I hope we have some others on the list who are steeped in computer science history and may be able to shed some light on the development of the understanding of this problem and its naming.

--Jed http://www.webstart.com/jed/
cap-talk mailing list

Posted by: Jed at January 27, 2006 08:46 AM

[Another] discussion led to what I considered an interesting discussion of the "coordination problem" AKA the "Two Generals Problem":


where I was able to add some clarity to the historical thread as noted on the above Wikipedia page (not self serving in this case ;-).

--Jed http://www.webstart.com/jed/

Posted by: Jed (Two Generals' Problem) at August 30, 2006 05:32 AM

Hello from Madrid, Spain. I am researching about the Nature of Internet. And translating some problems into Spanish. I have been surfing trying to find the original version of Gray, no sucess. Would you be so kind as to tell me if avalaible?

Posted by: Nuño Valenzuela at March 8, 2009 03:58 PM

I know it can be found in:

James Gray "Notes on Data Base Operating Systems"
In Lecture Notes In Computer Science; Vol. 60 "Operating Systems, An Advanced Course" pp 393 - 481
1978 Springer-Verlag London, UK

Apparently, Gray called it the "Generals Paradox".

But I don't have a copy of it on my bookshelfs.

In any case I read about the "Two Generals" problem in:
"Distributed Systems - Second Edition"
Edited by Sape Mullender
Addison-Wesley 1993
Section 2.2 Good Models/A Coordination Problem.

Only later I learned the "Coordination problem" originated with Jim Gray.

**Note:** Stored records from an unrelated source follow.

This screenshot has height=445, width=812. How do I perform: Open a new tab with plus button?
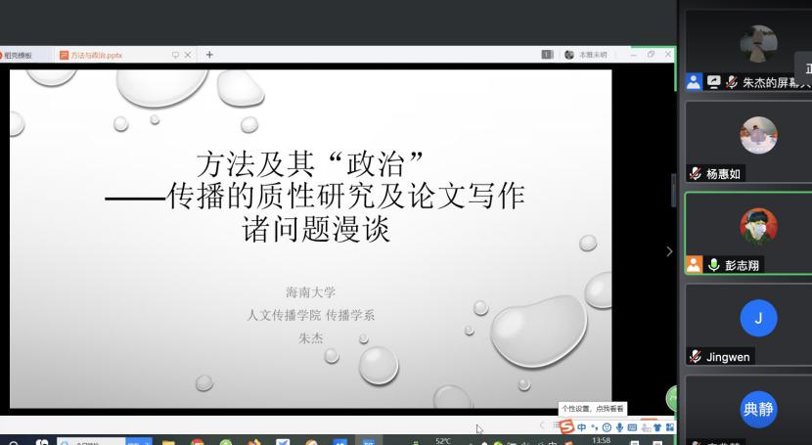pyautogui.click(x=209, y=55)
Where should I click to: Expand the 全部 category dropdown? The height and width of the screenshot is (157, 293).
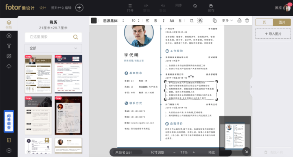(x=53, y=49)
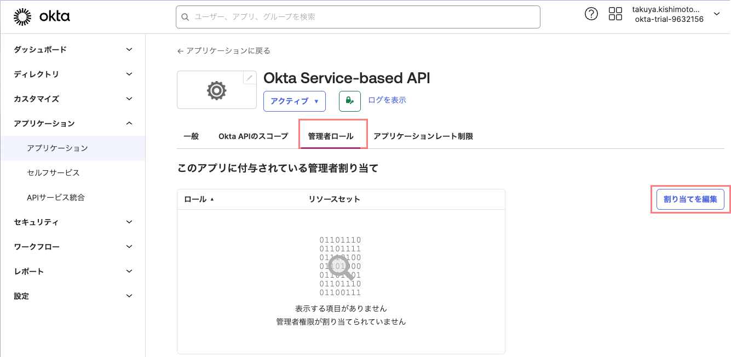731x357 pixels.
Task: Click the gear application logo image
Action: coord(217,90)
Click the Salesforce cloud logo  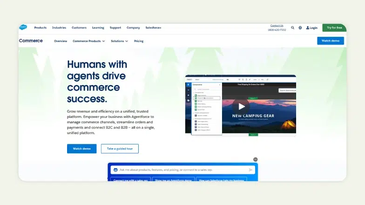point(23,27)
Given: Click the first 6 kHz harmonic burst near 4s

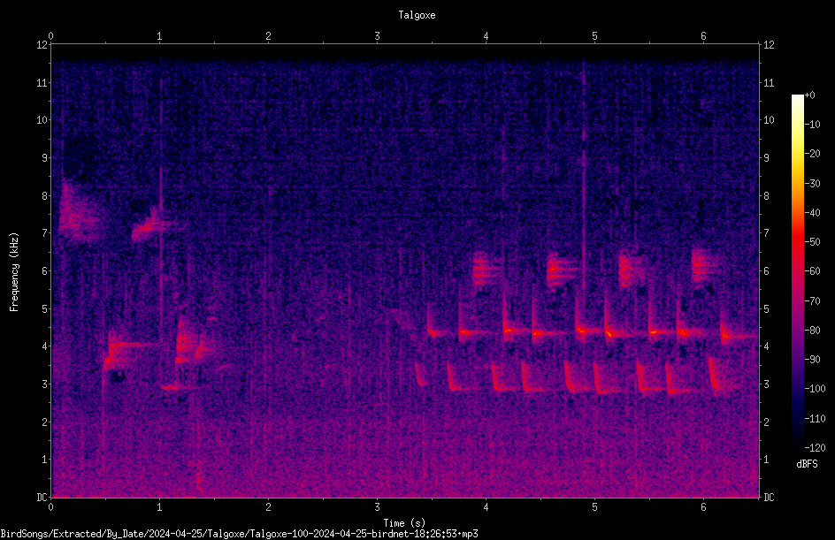Looking at the screenshot, I should (x=486, y=270).
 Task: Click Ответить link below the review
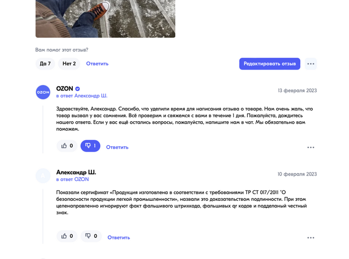(97, 64)

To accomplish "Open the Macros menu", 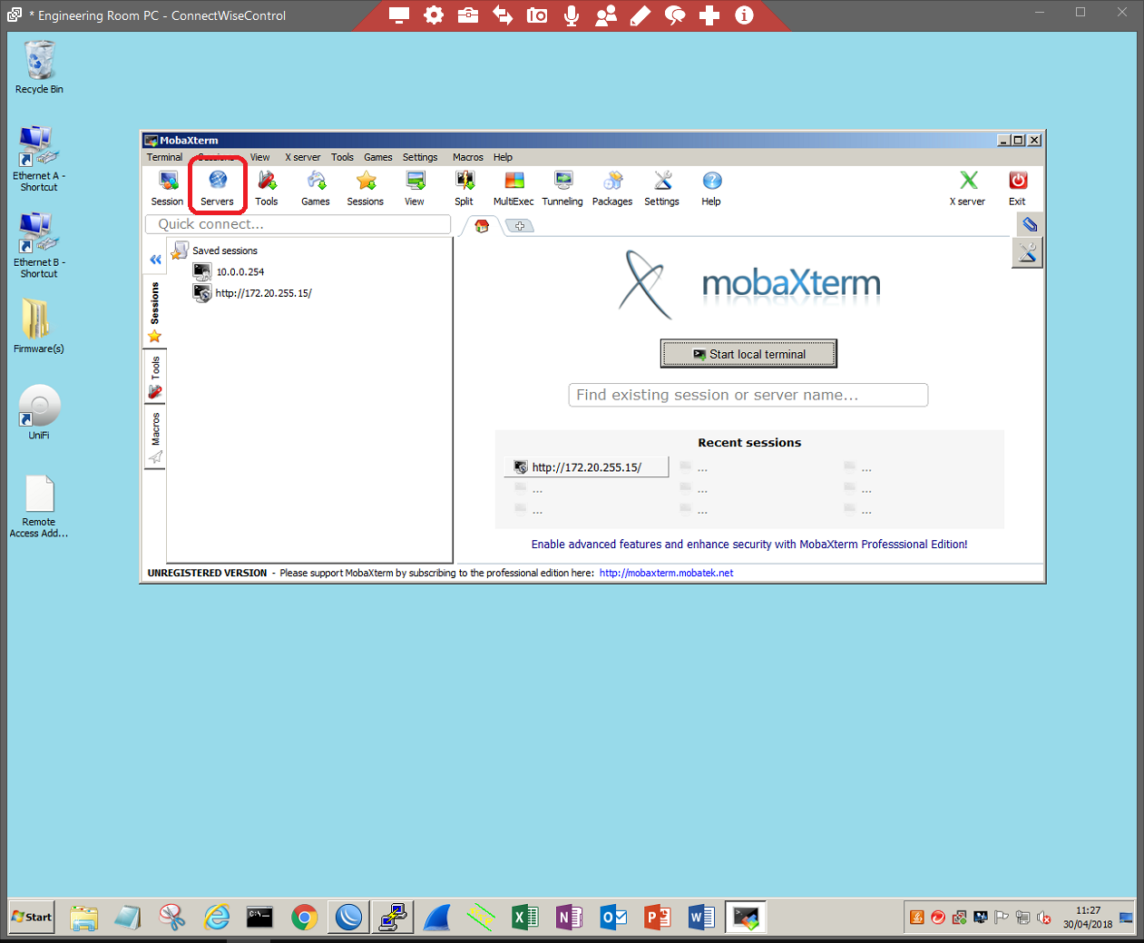I will (x=467, y=157).
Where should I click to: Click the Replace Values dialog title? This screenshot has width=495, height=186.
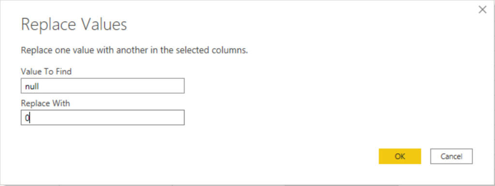tap(74, 24)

Posted by: Twan at March 9, 2009 03:01 PM

Please, find first translation into Spanish of the Generals Paradox here

Also avalaible The problems of Ganster´s and the Go problem.

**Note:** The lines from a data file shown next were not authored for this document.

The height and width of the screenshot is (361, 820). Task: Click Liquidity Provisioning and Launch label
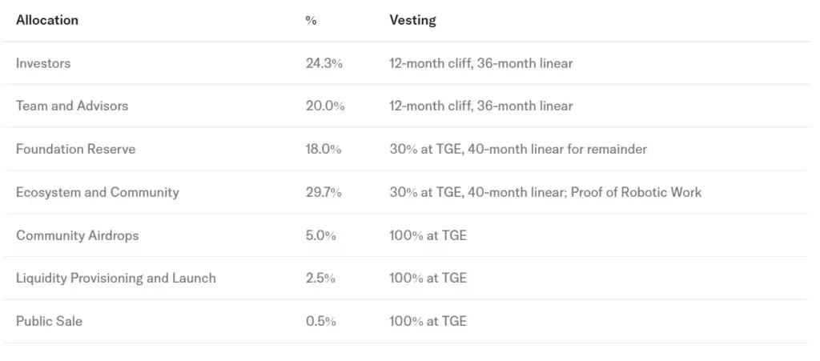[116, 279]
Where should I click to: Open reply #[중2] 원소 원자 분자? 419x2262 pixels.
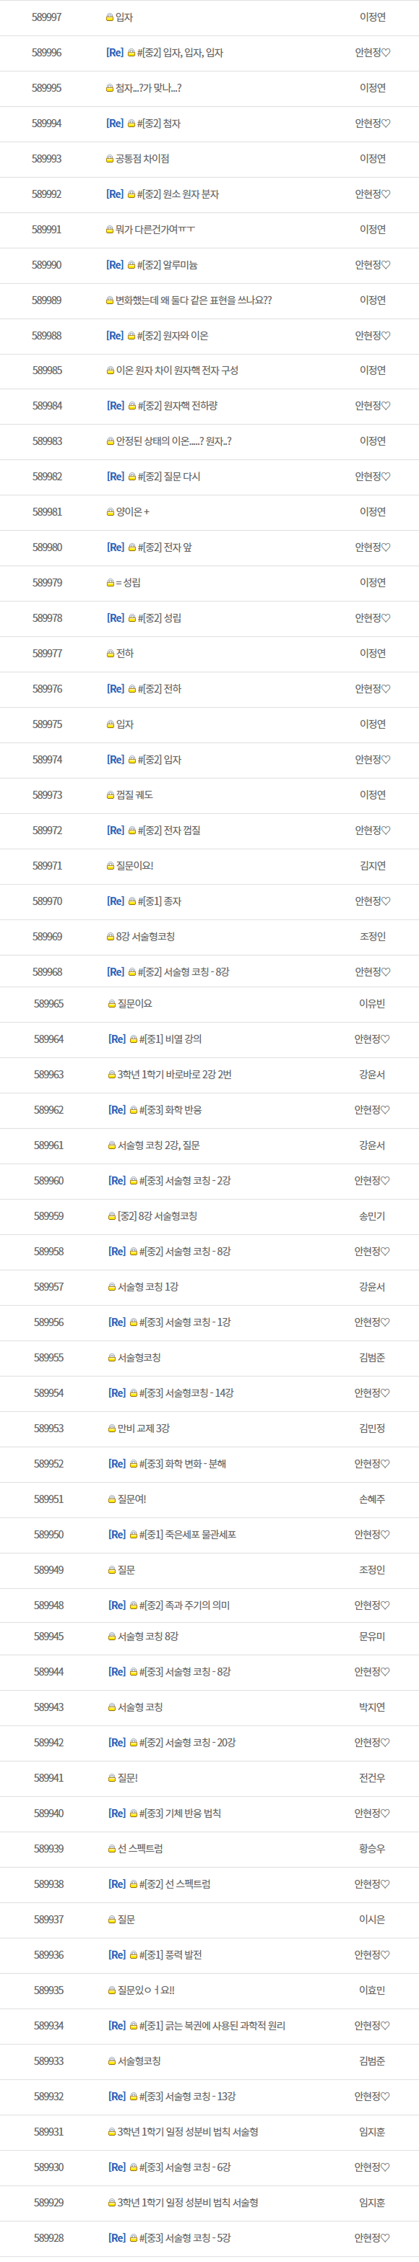click(178, 194)
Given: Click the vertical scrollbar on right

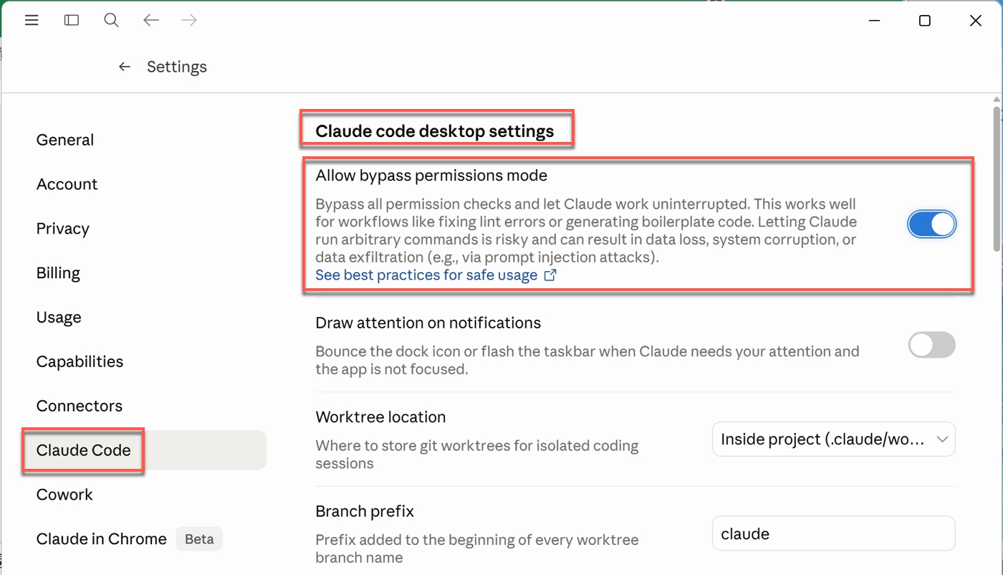Looking at the screenshot, I should 997,179.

If you want to send me or write drafs of ideas at this wiki, I will translated them into Spanish.

I am inquiring about using or not a reductio ad absurdum argument for re-thinking these kind problems. Any fuzzy or discrete ideas?

This "old archeology of deep thought stuff" is fascinating.

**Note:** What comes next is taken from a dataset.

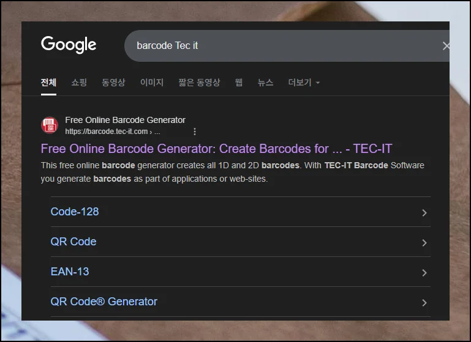This screenshot has width=471, height=342.
Task: Click into the "barcode Tec it" search field
Action: point(276,46)
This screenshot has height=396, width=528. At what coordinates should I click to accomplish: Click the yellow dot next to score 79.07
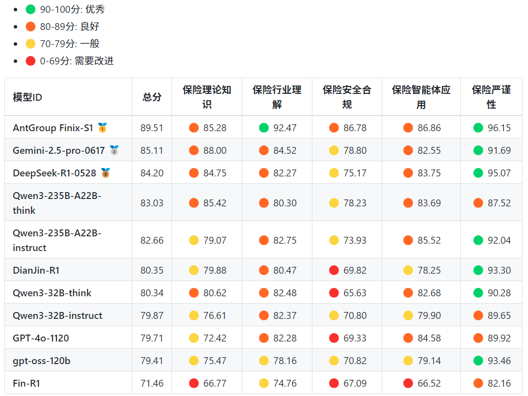pyautogui.click(x=194, y=240)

Thank you very much from Spain!

Posted by: Nuño Valenzuela at March 10, 2009 01:03 AM

Hi Nuño Valenzuela,

Great you were able to digg up the original text! Since university I don't have easy access to such archeological material.

Although Gray stated the "Generals Paradox" problem in 1978, the formal proof using the reductio ad absurdam is given by Yemini and Cohen in 1979 [1]

Halpern and Moses provided a proof in 1990 [2] using the notion of "common knowledge". If I'm not mistaken this proof is discussed in Fagin et al from 1995 [3] section 6.1. I don't remember the details of that proof, but it's main line of reasoning doesn't rely on such a reductio. May be a small lemma burrowed deeply in the proof does require the use of reductio, you've to find that out yourself ;-)

In any case, the proof in [3] is much much longer than the one given in [1].

FYI, Paul Syverson claims to have found a solution to the paradox. He needs a booklet [4] to explain it, invoking game theory and epistemic logic.

best regards,


[1] Y. Yemini and D. Cohen "Some Issues in distributed processes communication" in proc. of the 1st International Conf. on Distributed Computing Systems, pp 199-203.
[2] J.Y. Halpern and Y.Moses "Knowledge and common knowledge in a distributed environment", JACM 37(2), pp549-587.
[3] R. Fagin, J. Y. Halpern, Y. Moses and M. Y. Vardi "Reasoning About Knowledge" MIT-press 1995 (ISBN 0-262-06162-7).
[4] Paul Syverson, "Logic, Convention, and Common Knowledge - A Conventionalist Account of Logic", CLSI publications 2003 (ISBN 1-57586-392-8).